=== TEXTAUSZUG ===

Als der Zirkus Ringling Bros. and Barnum & Bailey am 6. Juli 1944 in Hartford, Connecticut, sein Gastspiel gab, kamen geschätzte 8700 Besucher zur Nachmittagsvorstellung an diesem heißen Sommertag. Er war einer der wenigen Eisenbahn-Zirkusse, die die Weltwirtschaftskrise überlebt haben und darauf bauen konnte, dass durch die Kriegsindustrie die Lohntüten der Menschen gut gefüllt waren. Zu den Höhepunkten des Programms zählten das von Strawinsky geschriebene und von Balanchine choreographierte Elefantenballett, die Stars Emmett Kelly und Löwen-Dompteur Alfred Court, die Wallendas, die Cristianis, die Fliegenden Concellos und Menagerieattraktionen wie der Riesengorilla Gargantua und seine Braut M’Toto. Das Programm war sehr patriotisch ausgerichtet, Soldaten hatten freien Eintritt, und es gab Freikarten für die Haupttribüne für diejenigen, die Kriegsanleihen gezeichnet haben.

=== ERFASSTE DATEN ===

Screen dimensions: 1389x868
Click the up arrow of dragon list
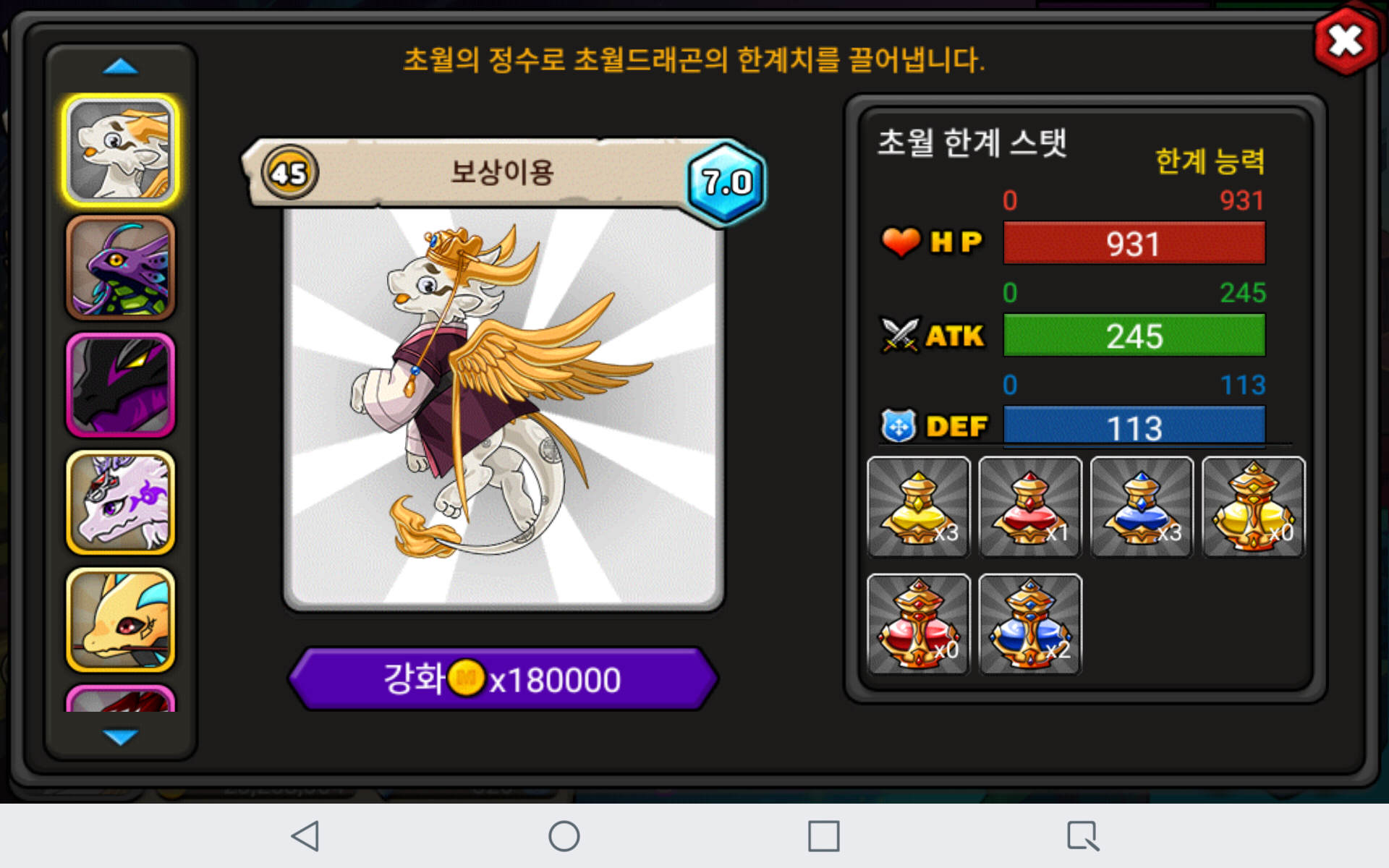pyautogui.click(x=121, y=67)
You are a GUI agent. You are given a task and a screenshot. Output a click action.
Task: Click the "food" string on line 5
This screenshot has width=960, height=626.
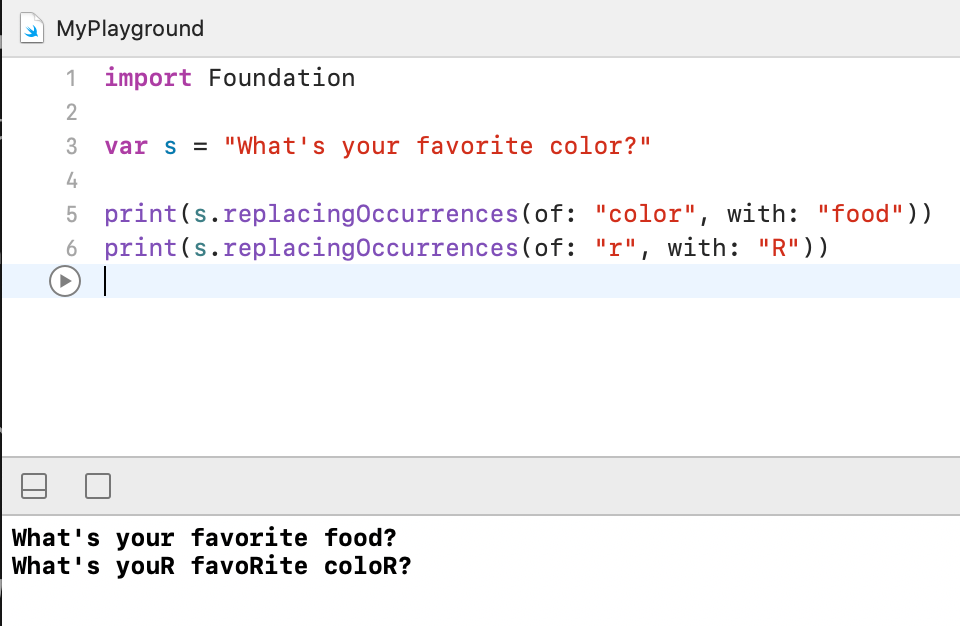(x=861, y=214)
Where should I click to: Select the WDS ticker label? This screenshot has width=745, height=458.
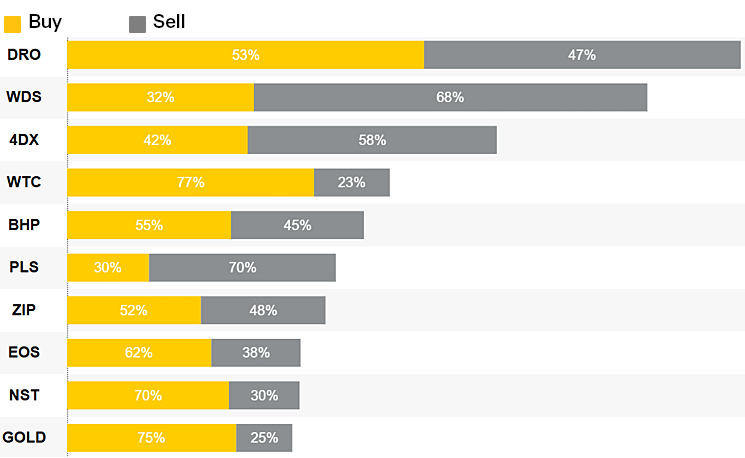click(x=23, y=97)
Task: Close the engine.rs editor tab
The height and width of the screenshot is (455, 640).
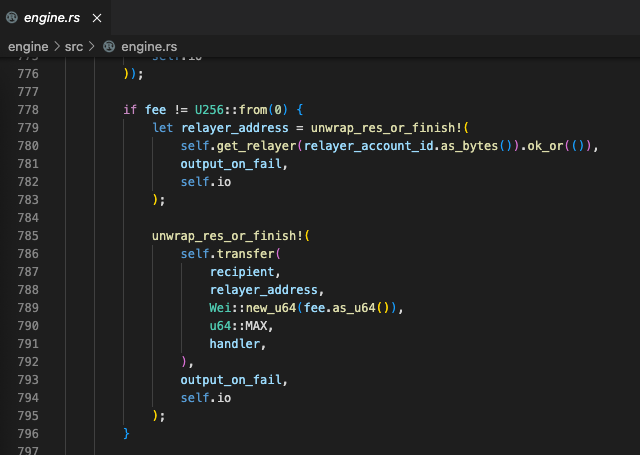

===

• AUFGABEN
**A)** Aktualisiere bitte in den Datenzeilen den Abschnitt, der mit der Zeile mit „Task: Close the engine.rs editor tab“ beginnt und bis zum Ende der Datenzeilen reicht: Ersetze „editor tab“ durch „file tab“ und lass alles andere unverändert. Die Bilder gehören nicht in die Antwort.
**B)** Führe den Auszug über das Zirkusgastspiel in Hartford weiter.

• LÖSUNGEN JE AUFGABE
**A)**
Task: Close the engine.rs file tab
The height and width of the screenshot is (455, 640).

**B)**
Für viele Menschen sollte der Besuch dieser Vorstellung allerdings zum Verhängnis werden: Gerade als May Kovar und Joseph Walsh in zwei getrennten Käfigen ihre Raubtiervorführungen beendeten und die Wallendas zehn Meter nach oben kletterten, um mit ihrer Drahtseilakrobatik zu beginnen, da fing ein Feuer an der unbehandelten Zeltwand hinter der südwestlichen Seitentribüne ungefähr zwei Meter über dem Boden zu lodern an. Als es bemerkt wurde, versuchten einige Platzanweiser mit gefüllten Wassereimern den Brand zu löschen, doch erreichten sie nur den unteren Rand der Flammen, die in der wasserdichten Mischung aus Paraffin und Benzin schnell weitere Nahrung fanden.
Zwar spielte Merle Evans mit ihrem Orchester noch „The Stars and Stripes Forever“, doch die Panik ließ sich nicht mehr aufhalten. Wer auf den unteren Plätzen nicht schnell genug ins Freie rannte, wurde gnadenlos von den nachströmenden Massen zertrampelt, andere wurden von den siebzehn Meter hohen, nun herunterstürzenden Masten erschlagen, von den Laufgittern eingeklemmt, starben durch Rauchvergiftung oder schwere Verbrennungen.
Die über 400 Verletzten wurden auf die umliegenden Krankenhäuser verteilt, die Toten zur Identifizierung ins Waffenarsenal gebracht.
„Das ganze Land war in ständiger Bereitschaft, und nach der Invasion der Normandie war die Moral der Leute gut. Die Ideale von Opferbereitschaft und gemeinsamer Anstrengung waren ihnen inzwischen in Fleisch und Blut übergegangen. Viele Menschen verließen ungefragt ihren Arbeitsplatz, um zu helfen, als sie vom Brand hörten. Die Blutbank des Roten Kreuzes in der Pearl Street konnte sich vor Spendern kaum retten.“ (S. 217)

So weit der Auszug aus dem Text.